También está María San Miguel, con una obra de teatro documental en Víznar, donde seguramente fue asesinado Federico García Lorca, en la que intentan recuperar las voces de muchas mujeres que acompañaron a Federico en sus últimos años de vida.
Y a lo largo de ese capítulo lo que hago es mostrar cómo también haciendo arte se recupera la memoria y cómo siempre tiene que ser una memoria a contrapelo de la historia oficial que nos impuso el franquismo. Afortunadamente en los últimos años la historiografía de la Academia ha avanzado muchísimo en todo lo relacionado con la represión y con las mujeres y la perspectiva de género.
La historia con mayúsculas siempre la han escrito los vencedores. Y lo importante es siempre que vayamos a contrapelo, que intentemos mirar más allá de donde nos habían indicado quienes estaban en el poder.
Teniendo en cuenta todo este ejercicio que hace en este ensayo y en su trabajo en el Aula de Memoria Democrática de Valencia, ¿cómo ve lo que está ocurriendo con todo este avance de militancia de la desmemoria? En el libro responde al concepto de concordia abanderado por la extrema derecha.
El último capítulo se llama Contra la Concordia, y es un cortito apunte en el que hablo de cómo las palabras pueden ser tan perversas. Porque en el momento en el que hablan de concordia, es como si aquí se hubiera sembrado la discordia en la sociedad. Aquí la única discordia que ha habido ha sido la ejercida por la ultraderecha y por el franquismo hasta sus últimos estertores y durante la transición, incluso, porque este es un país anómalo, en donde las víctimas no han sido tratadas de ninguna forma. Las víctimas no han sido miradas por el Estado hasta casi 40 años después de la democracia: las primeras exhumaciones que realmente dependen del Estado y no de subvenciones independientes, como era lo que se hacía a partir de la ley de 2007 de Zapatero, empiezan a hacerse desde hace bien poco.
Llevamos apenas un lustro, o poco más, hablando de que el Estado realmente ha tomado como obligación el hecho de localizar y de recuperar los cuerpos de los desaparecidos forzosos sobre los que se cimentó la democracia.
Y eso me parece algo tremendo.

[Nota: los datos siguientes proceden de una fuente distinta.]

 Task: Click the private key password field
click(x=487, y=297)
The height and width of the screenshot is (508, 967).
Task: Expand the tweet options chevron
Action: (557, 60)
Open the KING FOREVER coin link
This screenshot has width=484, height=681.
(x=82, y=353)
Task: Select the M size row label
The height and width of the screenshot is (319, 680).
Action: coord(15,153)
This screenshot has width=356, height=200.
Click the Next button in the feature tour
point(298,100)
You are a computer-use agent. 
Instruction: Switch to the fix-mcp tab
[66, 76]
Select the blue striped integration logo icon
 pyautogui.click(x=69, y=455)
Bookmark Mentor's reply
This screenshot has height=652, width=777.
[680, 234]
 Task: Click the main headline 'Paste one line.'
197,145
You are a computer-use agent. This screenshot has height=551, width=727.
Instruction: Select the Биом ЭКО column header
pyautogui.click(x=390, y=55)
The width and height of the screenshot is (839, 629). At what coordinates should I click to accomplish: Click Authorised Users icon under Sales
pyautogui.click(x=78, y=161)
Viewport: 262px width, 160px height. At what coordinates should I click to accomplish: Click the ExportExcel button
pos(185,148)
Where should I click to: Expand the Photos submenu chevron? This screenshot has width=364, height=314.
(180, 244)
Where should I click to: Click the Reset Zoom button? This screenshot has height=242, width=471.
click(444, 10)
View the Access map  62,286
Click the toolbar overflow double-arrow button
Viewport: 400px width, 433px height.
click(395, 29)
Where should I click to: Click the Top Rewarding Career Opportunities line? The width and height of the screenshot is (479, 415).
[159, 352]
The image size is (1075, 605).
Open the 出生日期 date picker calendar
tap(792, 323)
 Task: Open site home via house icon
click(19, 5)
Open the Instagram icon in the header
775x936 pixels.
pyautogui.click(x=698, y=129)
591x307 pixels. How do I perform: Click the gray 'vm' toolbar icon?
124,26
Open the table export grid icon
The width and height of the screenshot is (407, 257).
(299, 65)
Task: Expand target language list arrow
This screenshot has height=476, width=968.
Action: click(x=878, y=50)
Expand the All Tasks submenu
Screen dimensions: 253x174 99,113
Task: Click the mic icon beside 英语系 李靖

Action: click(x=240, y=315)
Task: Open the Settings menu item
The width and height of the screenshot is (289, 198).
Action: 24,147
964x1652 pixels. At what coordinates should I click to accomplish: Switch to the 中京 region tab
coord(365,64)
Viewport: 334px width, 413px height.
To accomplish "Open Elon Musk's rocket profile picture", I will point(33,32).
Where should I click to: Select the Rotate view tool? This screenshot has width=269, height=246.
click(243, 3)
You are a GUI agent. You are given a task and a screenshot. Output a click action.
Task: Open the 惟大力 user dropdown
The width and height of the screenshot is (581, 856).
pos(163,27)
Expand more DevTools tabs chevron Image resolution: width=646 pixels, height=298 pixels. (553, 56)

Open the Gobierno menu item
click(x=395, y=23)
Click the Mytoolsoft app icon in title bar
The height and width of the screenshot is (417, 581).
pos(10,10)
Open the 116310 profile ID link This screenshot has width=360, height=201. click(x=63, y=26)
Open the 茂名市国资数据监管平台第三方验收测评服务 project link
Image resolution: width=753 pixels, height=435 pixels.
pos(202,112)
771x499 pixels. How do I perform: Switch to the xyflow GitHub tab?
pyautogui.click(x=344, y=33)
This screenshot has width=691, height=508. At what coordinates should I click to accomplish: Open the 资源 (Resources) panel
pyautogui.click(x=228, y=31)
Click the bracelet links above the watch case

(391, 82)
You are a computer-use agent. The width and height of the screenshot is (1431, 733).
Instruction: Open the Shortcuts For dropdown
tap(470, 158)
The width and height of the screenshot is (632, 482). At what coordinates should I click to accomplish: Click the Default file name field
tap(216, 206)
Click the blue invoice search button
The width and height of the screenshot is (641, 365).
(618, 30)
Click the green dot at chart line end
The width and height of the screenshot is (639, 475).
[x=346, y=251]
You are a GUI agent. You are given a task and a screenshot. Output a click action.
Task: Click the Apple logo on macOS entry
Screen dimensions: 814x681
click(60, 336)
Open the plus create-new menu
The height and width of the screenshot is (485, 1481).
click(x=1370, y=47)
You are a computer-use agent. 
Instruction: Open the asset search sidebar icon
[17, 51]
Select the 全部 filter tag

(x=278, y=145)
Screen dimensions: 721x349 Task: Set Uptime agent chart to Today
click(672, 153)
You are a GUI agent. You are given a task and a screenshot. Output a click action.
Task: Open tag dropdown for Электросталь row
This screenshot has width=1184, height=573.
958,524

Aquí los únicos que siguen sembrando la discordia son los mismos de siempre, los que hoy en día siguen detentando sus privilegios cuyo origen se basa en haber apoyado al franquismo.
Y los que somos clase trabajadora tenemos unas condiciones materiales que siguen viniendo determinadas porque venimos de un hilo familiar que nos une a todas aquellas personas que padecieron la dictadura, que la sufrieron en sus carnes. Que en 2024 tengamos que seguir defendiendo, como si fuera algo revolucionario, que saquen de una fosa los huesos de una persona para devolvérselos a sus familiares me parece lamentable, porque de lo que deberíamos estar hablando no se habla, que es de hacer justicia: somos el único país en el que ningún torturador franquista, ningún asesino, ningún violador, ningún secuestrador de bebés ha pasado por el banquillo de los acusados. Somos la anomalía. Por eso hablo en el libro de que somos el país del crimen perfecto.